While I poached the falafel recipe from another site (I blame my total ignorance of falafel cooking techniques) I paired it with tzatziki and Greek salad that are entirely my own. Tzatziki is an excellent accompaniment to almost any salad, meat or bread and this version is thick, lemony, and really stands up to whatever foods you pair it with. As for the Greek Salad, it always bothers my when restaurants, usually diners, load up on iceberg lettuce and banana peppers. We strip it down to the bare essentials: tomatoes, olives, cheese, cucumber and onion. No more, no less and no fillers.

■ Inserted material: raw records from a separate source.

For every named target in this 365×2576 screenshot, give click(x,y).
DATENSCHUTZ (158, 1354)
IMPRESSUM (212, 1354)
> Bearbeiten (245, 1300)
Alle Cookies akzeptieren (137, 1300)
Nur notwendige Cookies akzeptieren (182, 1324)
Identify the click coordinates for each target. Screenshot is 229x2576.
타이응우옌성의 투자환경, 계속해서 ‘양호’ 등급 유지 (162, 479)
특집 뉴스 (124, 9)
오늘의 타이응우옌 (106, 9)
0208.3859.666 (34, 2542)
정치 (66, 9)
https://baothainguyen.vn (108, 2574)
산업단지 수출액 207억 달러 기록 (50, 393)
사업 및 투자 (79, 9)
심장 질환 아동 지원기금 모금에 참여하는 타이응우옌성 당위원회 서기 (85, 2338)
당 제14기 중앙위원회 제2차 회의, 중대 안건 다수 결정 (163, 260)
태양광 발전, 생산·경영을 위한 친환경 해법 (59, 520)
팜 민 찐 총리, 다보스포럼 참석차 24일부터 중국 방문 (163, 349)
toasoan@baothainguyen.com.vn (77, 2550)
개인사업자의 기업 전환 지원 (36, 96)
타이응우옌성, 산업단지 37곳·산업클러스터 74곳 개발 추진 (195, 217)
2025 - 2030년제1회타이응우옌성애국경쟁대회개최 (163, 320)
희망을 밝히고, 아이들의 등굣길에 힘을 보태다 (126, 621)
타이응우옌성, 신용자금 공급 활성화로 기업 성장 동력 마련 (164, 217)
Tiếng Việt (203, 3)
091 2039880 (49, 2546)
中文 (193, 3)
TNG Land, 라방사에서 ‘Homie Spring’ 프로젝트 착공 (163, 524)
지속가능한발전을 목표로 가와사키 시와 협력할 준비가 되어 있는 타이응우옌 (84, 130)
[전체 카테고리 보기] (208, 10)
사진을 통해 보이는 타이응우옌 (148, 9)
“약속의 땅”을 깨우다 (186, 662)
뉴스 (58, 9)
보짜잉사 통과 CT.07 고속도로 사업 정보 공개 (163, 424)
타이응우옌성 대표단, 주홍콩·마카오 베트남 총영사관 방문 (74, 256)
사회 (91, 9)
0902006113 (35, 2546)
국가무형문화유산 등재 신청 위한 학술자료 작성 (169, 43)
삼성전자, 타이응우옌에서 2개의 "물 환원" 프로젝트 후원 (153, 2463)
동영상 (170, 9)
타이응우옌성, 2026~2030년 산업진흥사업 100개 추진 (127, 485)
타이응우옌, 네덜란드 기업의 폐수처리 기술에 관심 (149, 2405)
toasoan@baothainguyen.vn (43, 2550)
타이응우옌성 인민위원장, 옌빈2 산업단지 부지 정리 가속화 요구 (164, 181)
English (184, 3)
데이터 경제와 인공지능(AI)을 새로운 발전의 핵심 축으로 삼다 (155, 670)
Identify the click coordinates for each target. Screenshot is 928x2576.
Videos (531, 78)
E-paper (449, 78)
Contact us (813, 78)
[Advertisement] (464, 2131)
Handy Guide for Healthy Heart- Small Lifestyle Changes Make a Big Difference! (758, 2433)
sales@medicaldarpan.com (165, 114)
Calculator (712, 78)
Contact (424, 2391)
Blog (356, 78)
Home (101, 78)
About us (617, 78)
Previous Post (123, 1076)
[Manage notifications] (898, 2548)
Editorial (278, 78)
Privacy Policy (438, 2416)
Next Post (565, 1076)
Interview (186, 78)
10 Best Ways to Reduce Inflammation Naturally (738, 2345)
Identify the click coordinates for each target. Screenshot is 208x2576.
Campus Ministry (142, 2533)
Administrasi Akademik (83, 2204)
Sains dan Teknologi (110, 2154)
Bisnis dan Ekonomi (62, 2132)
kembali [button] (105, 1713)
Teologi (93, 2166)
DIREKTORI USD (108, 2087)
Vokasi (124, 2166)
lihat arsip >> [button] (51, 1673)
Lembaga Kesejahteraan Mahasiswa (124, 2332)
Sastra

Falafel with Greek Salad and Tzatziki (serve 4-6)

Falafel (from Food 52)

2 cups dried chickpeas, rinsed well and soaked overnight
1 small yellow onion
1 bunch mint, washed
1/2 bunch cilantro, rinsed and coarsely chopped
3 cloves garlic
1 egg (optional)
1 piece bread
2 pinches salt
1/2 teaspoon fresh ground black pepper
2 teaspoons ground cumin
1 lemon, juiced

If you are using dried chickpeas, soak overnight, rinse and let dry two hours. If you use canned, rinse and let dry. Combine all ingredients in a Cuisinart and blend until thick and smooth. Make sure that there are no clumps of bread as it will create difficulty when making the patties. Form patties with the dough about the size of a crab cake. Pour one cup of canola oil into a saute pan and heat on medium high heat until it shimmers. Add each patty and cook until browned, about 3-5 minutes per side.

Greek Salad

2 cups cucumber, cubed
2 cups cherry tomatoes, halved
1 cup kalamata olives, halved
1/2 small red onion, chopped
8 oz feta, cubed
juice of 1/2 lemon
2 tbsp olive oil
pepper to taste

Chop your ingredients, throw in bowl and toss. Because of the feta and olives you will most likely not need to add salt. Pepper to taste. It’s that easy.

Tzatziki

1 large cucumber, thinly sliced (preferably using a mandoline)
1 tbsp salt
1 lb yogurt (the good stuff, buy Fage)
juice of 1 lemon
2 cloves garlic, minced
1 tbsp white wine vinegar
handful of mint, diced
pepper to taste

Thinly slice your cucumber with a mandoline. Place in a mesh sieve and sprinkle with salt. Let sit for 2 hours so as to allow the liquids to drain from the cucumbers. When ready to prepare the tzatziki combine the ingredients in a bowl and mix thoroughly. You will most likely not need to add more salt, but be sure to pepper for taste.